Artificial Intelligence in Cloud Forensics: Automating Evidence Acquisition and Anomaly Detection in Distributed Environments
Keywords:
Anomaly Detection, Artificial Intelligence, Cloud Forensics, Digital Investigations, Evidence AcquisitionAbstract
Cloud computing has become a critical component of modern digital infrastructure, supporting services ranging from data storage and business applications to large-scale artificial intelligence systems. However, the distributed and ephemeral nature of cloud environments poses significant challenges for digital forensic investigators, particularly with respect to evidence acquisition, analysis, and legal admissibility. Conventional forensic methods, which often rely on manual log inspection and static data extraction, struggle to cope with the speed, volume, and volatility of cloud-based data.

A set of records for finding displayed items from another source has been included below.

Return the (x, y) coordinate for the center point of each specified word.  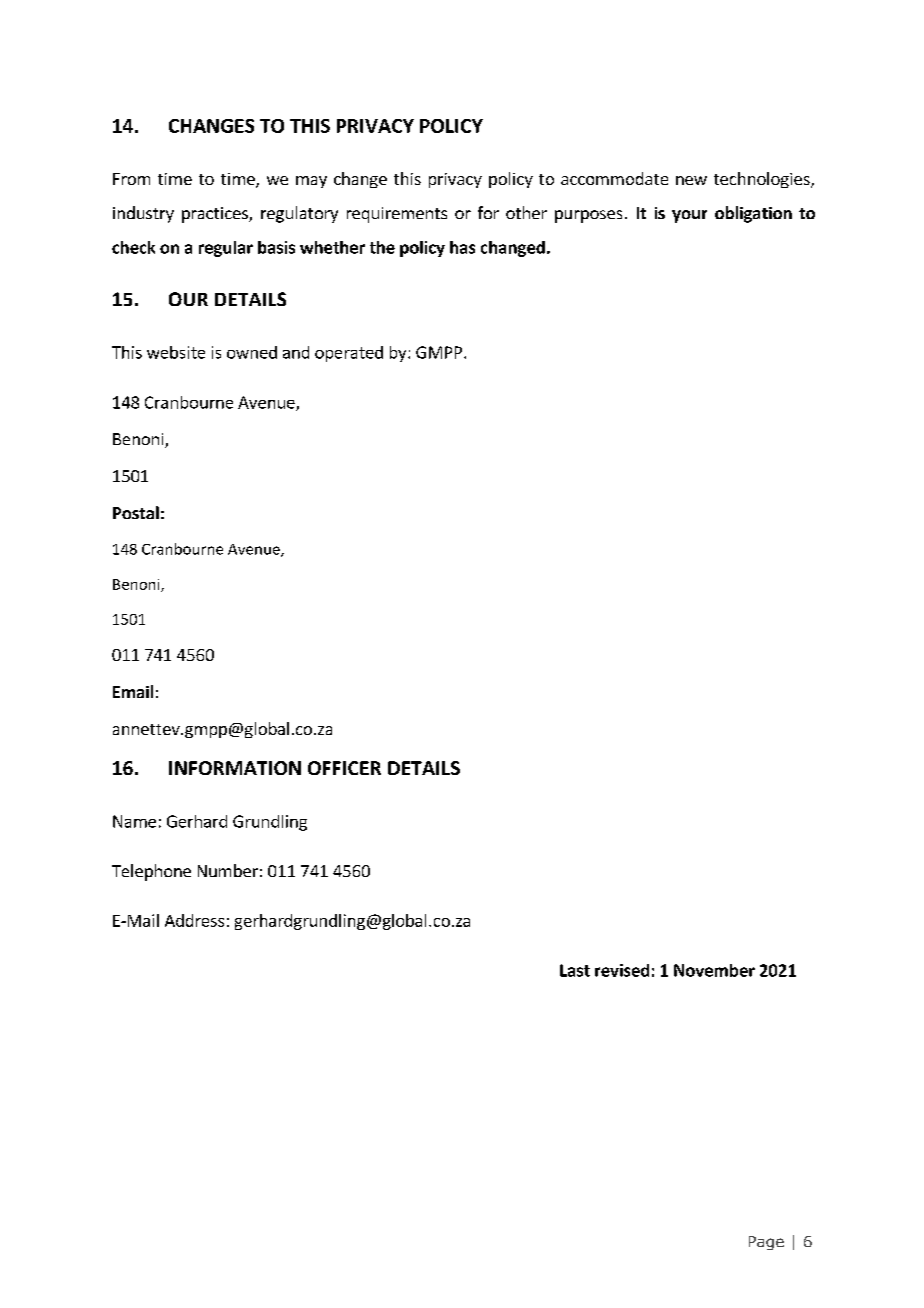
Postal (136, 512)
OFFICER (344, 768)
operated (349, 354)
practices (216, 215)
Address (194, 920)
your (689, 216)
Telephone (151, 872)
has (462, 247)
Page (766, 1243)
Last (575, 970)
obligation (753, 214)
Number (228, 870)
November (714, 970)
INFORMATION (235, 768)
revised (622, 970)
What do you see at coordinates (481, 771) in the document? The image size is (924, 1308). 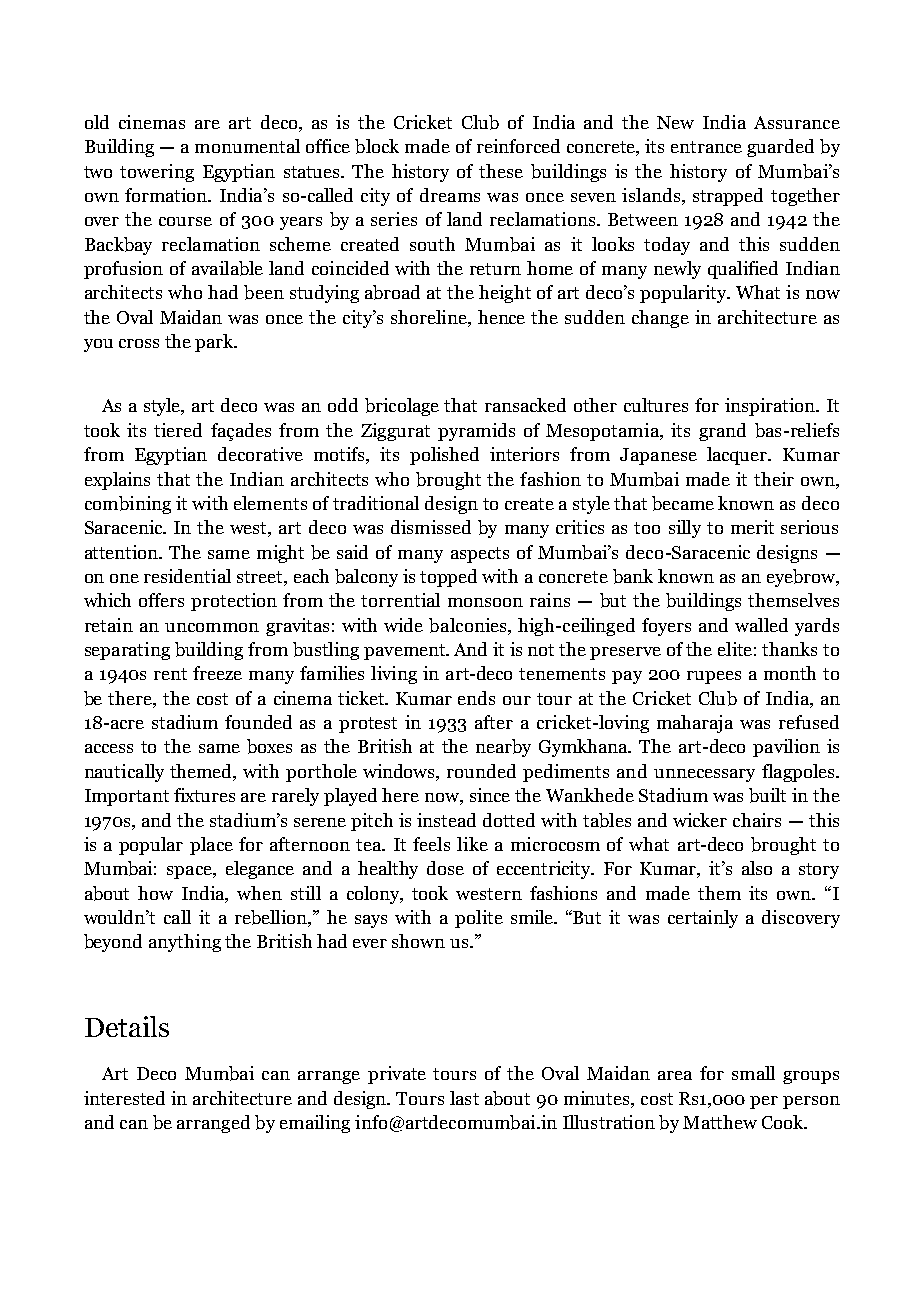 I see `rounded` at bounding box center [481, 771].
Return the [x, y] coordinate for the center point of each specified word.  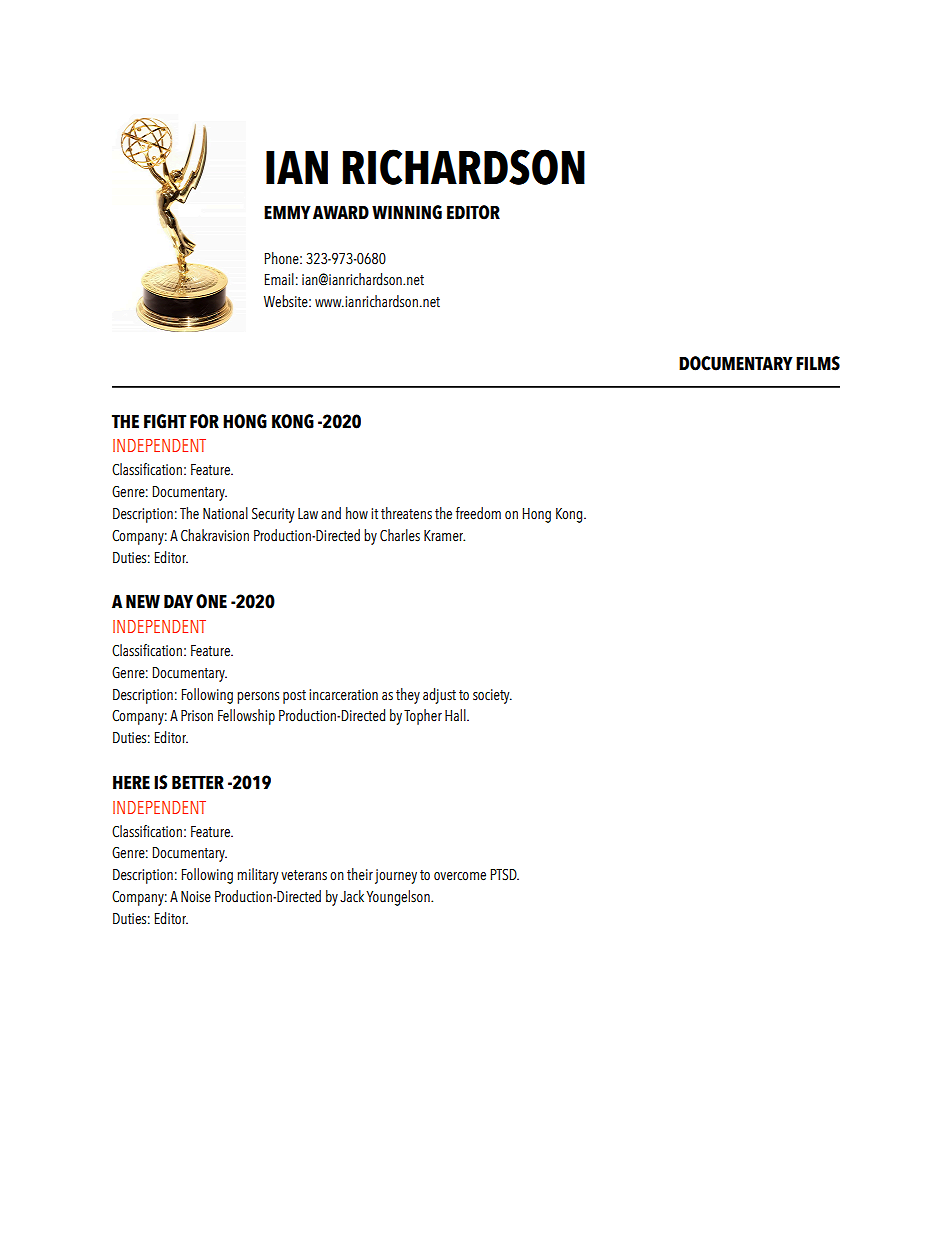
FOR [204, 421]
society [492, 696]
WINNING [407, 212]
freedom [478, 513]
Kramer [444, 536]
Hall [456, 715]
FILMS [818, 363]
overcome [460, 876]
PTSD [505, 875]
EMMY [287, 212]
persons [258, 698]
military [257, 876]
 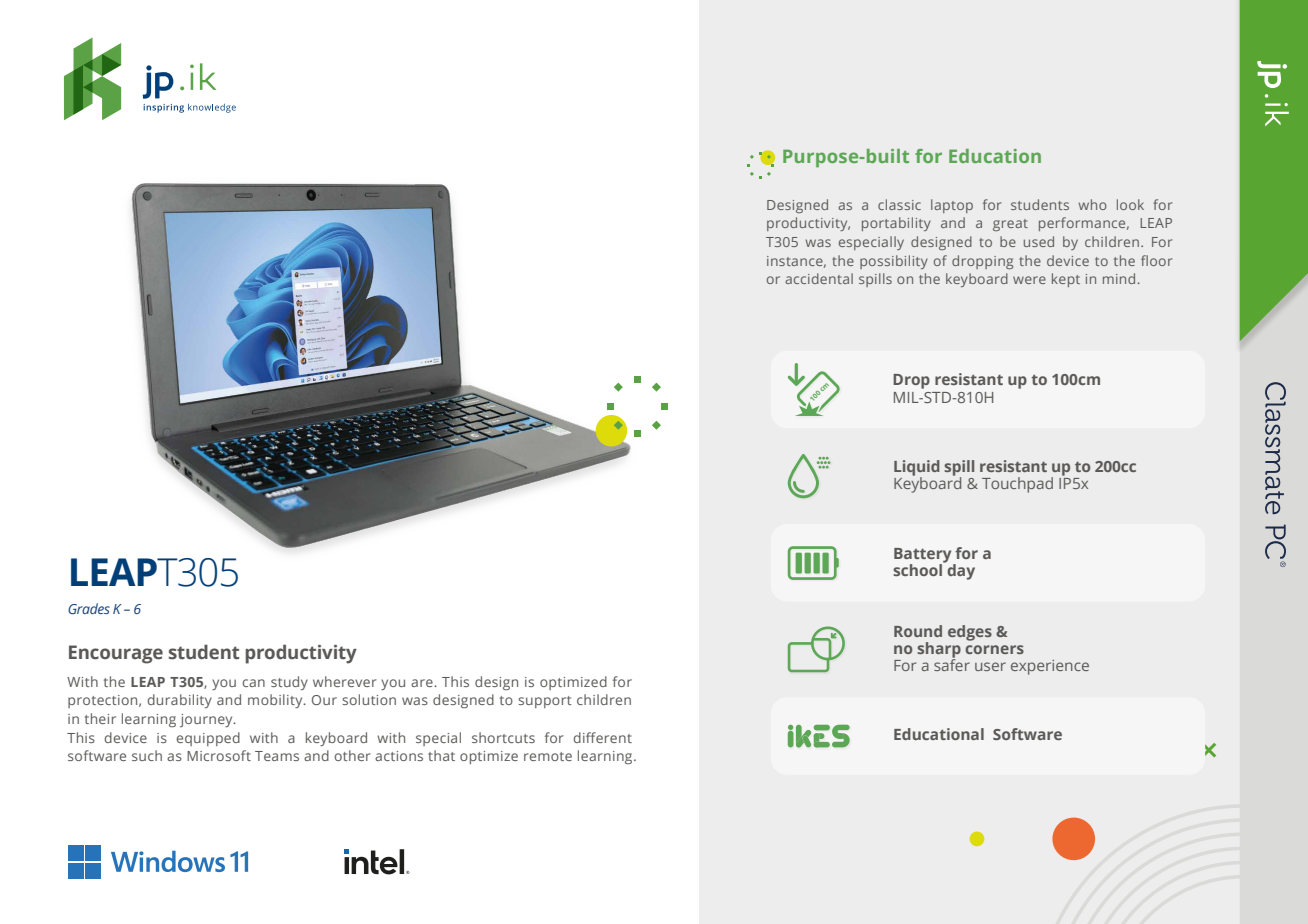 What do you see at coordinates (896, 224) in the screenshot?
I see `portability` at bounding box center [896, 224].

This research explores the application of artificial intelligence to cloud forensics, focusing on how machine learning models and automated frameworks can enhance the acquisition of digital evidence and the detection of anomalies within distributed systems. By employing experimental simulations across Infrastructure-as-a-Service and Software-as-a-Service environments, the study evaluates the performance of AI-assisted workflows compared to traditional approaches. Key findings demonstrate that AI significantly improves evidence recovery, reduces analysis time, and enhances anomaly detection accuracy. A case simulation is presented to illustrate how AI can reconstruct malicious activity in cloud environments, correlating access logs, user behavior, and system metadata. The study concludes that integrating AI into cloud forensics not only strengthens technical capacity but also contributes to forensic readiness by providing investigators with scalable, adaptive, and legally defensible tools.